# [ORDEM DE TRABALHO]
Segundo o texto sobre as consequências económicas de uma guerra contra o Iraque, para que valores subiria o preço do crude no mercado mundial?

# [TEXTO FORNECIDO]
I. Consequências económicas. A motivação dos EUA não é meramente
o petróleo, ou melhor, é a utilização do petróleo como arma para
vergar as economias concorrentes doutras potências do mundo dito
desenvolvido. Não se trata tanto do acesso directo a poços de
petróleo do Iraque, como de privar de acesso fácil e directo os
seus concorrentes da Europa Ocidental e Extremo Oriente (Japão e
Coreia).
No caso de guerra contra o Iraque, vai dar-se um aumento do
crude no mercado mundial para valores entre 40 e 50 dólares por
barril. Esta subida não poderá ser compensada, para a maioria
das economias da Europa Ocidental, com recurso a fontes
próprias. Será excepção a Grã-Bretanha, com o petróleo do Mar do
Norte, o que explica muito do posicionamento de Blair. Os
restantes países, verão as suas economias depauperar-se
rapidamente e passarão de um  crescimento modesto, para uma
recessão acentuada.  As consequências, para os regimes
“democráticos” da UE, são de todo imprevisíveis.  Mas uma coisa
é certa: os EUA estão apostados em que a UE e o euro se afundem.

# [DADOS DO EXERCÍCIO]
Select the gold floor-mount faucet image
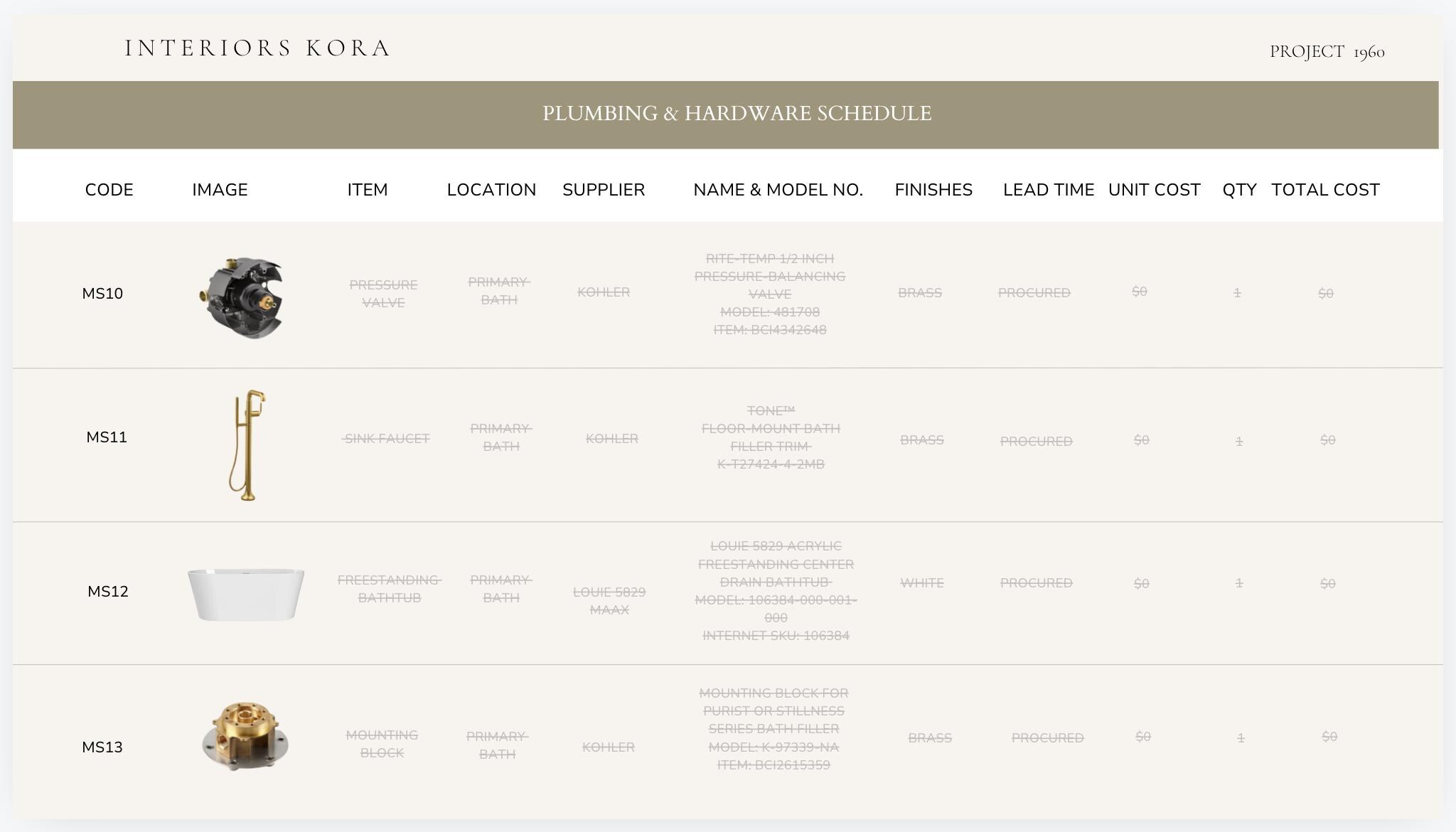 (x=247, y=445)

# [RESPOSTA FINAL]
Para valores entre 40 e 50 dólares por barril.